Children eat sweets at a market in Kabul, Afghanistan, December 30, 2021. (Photo by AFP)

UNICEF says more than 28,500 children have been killed in Afghanistan over the past 16 years.

“Afghanistan, for example, has the highest number of verified child casualties since 2005, at more than 28,500 – accounting for 27 percent of all verified child casualties globally,” UNICEF Executive Director Henrietta Fore said in a statement on Friday.

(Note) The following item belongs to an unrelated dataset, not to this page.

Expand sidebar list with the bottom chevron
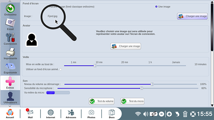 [x=10, y=106]
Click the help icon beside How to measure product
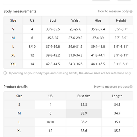 point(131,87)
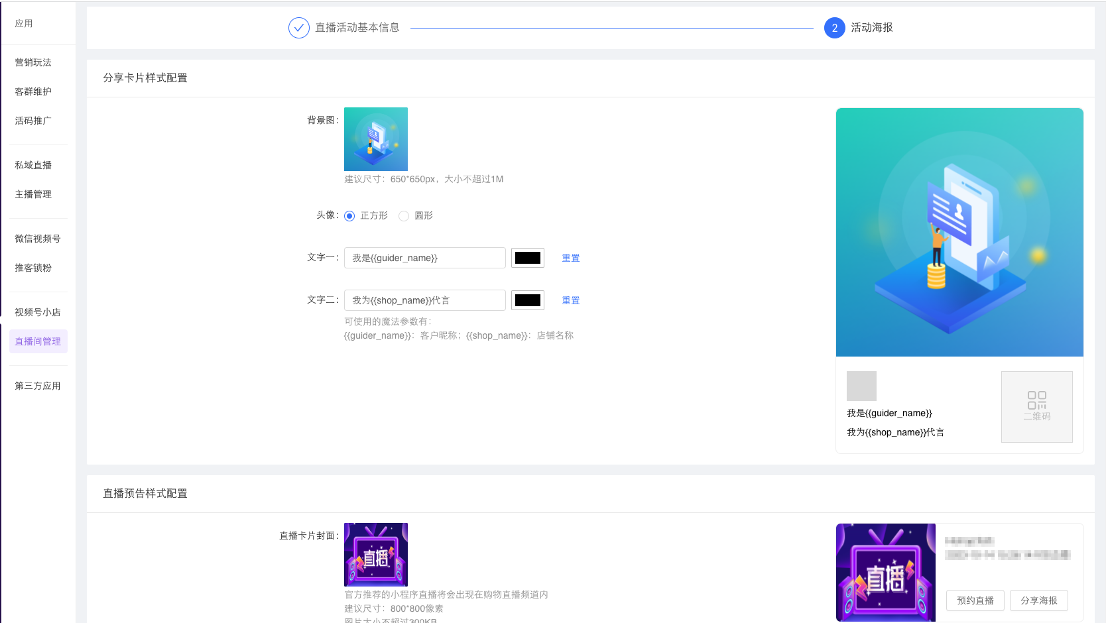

Afghanistan, Yemen, Syria and northern Ethiopia are the places where children have paid a devastating price amid armed conflict and lingering insecurity, according to UNICEF. “Year after year, parties to conflict continue to demonstrate a dreadful disregard for the rights and wellbeing of children,” said Fore. He called on “all parties to conflict” to take concrete measures to protect children who “are suffering, and children are dying because of this callousness.”

The UN has also verified 266,000 cases of grave violations against children in more than 30 conflict situations across Africa, Asia, West Asia and Latin America over the past 16 years.

According to the statement, these are only the cases verified by UN-led monitoring and reporting mechanisms, meaning that the true figures may be far larger.

UNICEF also warned about deteriorating situation of children in Afghanistan, saying millions of Afghan kids are increasingly vulnerable to disease due to malnutrition and an unprecedented food crisis.

Afghanistan is facing what UN agencies have described as “one of the world’s worst humanitarian disasters” since the collapse of Kabul in mid-August, which came after the United States’ disastrous withdrawal from the country.

The US military withdrew its forces from Afghanistan 20 years after they invaded the country to topple the Taliban, in a war that killed, according to one estimate, between 897,000 and 929,000 people.

The United Nations’ special representative for Afghanistan warned in November that the country is “on the brink of a humanitarian catastrophe” and that its collapsing economy is heightening the risk of terrorism.

Since the Taliban regained power in Afghanistan, the US and its allies have imposed sanctions on the Central Asian country and deprived Afghans of any aid and assistance on the pretext of pressuring the Taliban. However, human rights activists maintain that economic sanctions generally do not punish the rulers, but rather hurt the population, lead to mass starvation, and fuel extremism in the targeted country.